Pero la sala también ha quedado vacía, aunque Lady Ava sigue en el escenario, actuando sola ante las butacas con los asientos subidos. ¿Se trata solamente del ensayo de una función próxima, que acaba de perfilar tras la salida del público, acabada la representación de esta noche? (Si es que, al menos, no me equivoco, pensando que había una representación esta noche.) Por si acaso, me siento en el centro de una fila de butacas. Lady Ava acaba de accionar el mecanismo para cerrar el panel que disimula el armario secreto. Se vuelve hacia las candilejas y prosigue, con su misma voz cansada y entrecortada por pausas, sin ánimo, apenas audible: «Ya está. Todo está en orden… Una vez más habré dejado arregladas las cosas a mi alrededor…» Después, tras una pausa muy acentuada: «Ahora hay que esperar.» En este momento se queda inmóvil, muy erguida, justo en el borde del escenario, en su centro exacto. Y el pesado telón de terciopelo empieza a cerrarse: sus dos partes -una a cada lado- bajan despacio, oblicuamente, desde el telar. Instintivamente me pongo a aplaudir. La actriz se inclina, una vez, mientras el telón sube de nuevo y yo aplaudo a rabiar. Pero mi energía solitaria no alcanza mucho volumen, antes al contrario, este ruido frágil y obstinado hace más sensible el vacío total del teatro. Por eso el telón, al bajar por segunda vez, se cierra definitivamente, mientras se encienden las arañas en la sala. Me dirijo hacia la salida, extrañado, pese a todo, de esta ausencia de espectadores.

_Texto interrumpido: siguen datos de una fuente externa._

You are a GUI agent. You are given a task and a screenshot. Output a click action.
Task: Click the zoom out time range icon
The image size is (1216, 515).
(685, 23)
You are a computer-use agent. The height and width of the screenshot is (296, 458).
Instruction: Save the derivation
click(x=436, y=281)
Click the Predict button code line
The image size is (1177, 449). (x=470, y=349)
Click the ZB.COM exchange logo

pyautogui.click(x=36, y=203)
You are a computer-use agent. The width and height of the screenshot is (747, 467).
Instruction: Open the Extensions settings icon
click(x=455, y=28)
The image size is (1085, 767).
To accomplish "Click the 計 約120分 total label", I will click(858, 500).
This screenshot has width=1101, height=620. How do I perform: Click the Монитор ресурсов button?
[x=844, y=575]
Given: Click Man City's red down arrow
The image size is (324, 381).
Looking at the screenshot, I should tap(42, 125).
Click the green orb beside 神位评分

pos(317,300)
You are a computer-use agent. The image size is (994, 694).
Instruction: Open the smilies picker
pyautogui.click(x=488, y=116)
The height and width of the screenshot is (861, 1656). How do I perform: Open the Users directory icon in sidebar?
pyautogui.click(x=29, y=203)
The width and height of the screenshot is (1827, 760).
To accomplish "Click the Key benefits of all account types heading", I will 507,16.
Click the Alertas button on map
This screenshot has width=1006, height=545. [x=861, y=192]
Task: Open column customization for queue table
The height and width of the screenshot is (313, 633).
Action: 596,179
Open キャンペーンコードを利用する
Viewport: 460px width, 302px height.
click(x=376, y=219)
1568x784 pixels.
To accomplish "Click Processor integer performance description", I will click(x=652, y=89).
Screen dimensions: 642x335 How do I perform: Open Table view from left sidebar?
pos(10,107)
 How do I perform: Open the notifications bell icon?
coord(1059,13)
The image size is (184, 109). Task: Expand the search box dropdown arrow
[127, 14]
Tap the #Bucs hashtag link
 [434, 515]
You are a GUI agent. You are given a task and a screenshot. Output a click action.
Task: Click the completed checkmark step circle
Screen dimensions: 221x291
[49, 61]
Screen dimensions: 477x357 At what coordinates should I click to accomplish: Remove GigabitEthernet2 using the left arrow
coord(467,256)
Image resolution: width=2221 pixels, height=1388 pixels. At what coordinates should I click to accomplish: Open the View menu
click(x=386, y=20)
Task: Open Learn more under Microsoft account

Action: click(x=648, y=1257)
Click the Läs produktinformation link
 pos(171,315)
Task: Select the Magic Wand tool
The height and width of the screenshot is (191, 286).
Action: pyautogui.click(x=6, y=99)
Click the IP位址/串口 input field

Pasada la doble puerta de muelle, tradicionalmente provista de dos ventanas redondas, encuentro a Lady Ava que viene de los bastidores sin haber cambiado nada en su vestuario ni en su maquillaje. Me sonríe con tristeza. «Ha sido muy amable quedándose hasta el final -me dice-. Esta obra es absurda. Y yo soy una vieja actriz que ya no interesa a nadie… Se han ido todos, unos tras otros.» Le he dado el brazo y se ha apoyado en mí para subir la escalera. Estaba pesada y torpe, como si de pronto sufriera reuma en todo el cuerpo. He creído que no llegaría al final de la escalera. Se ha parado a descansar a la mitad y me ha dicho: «Se quedará a tomar una copa de champán.» No me he atrevido a negarme por temor a dar la impresión de abandonarla yo también.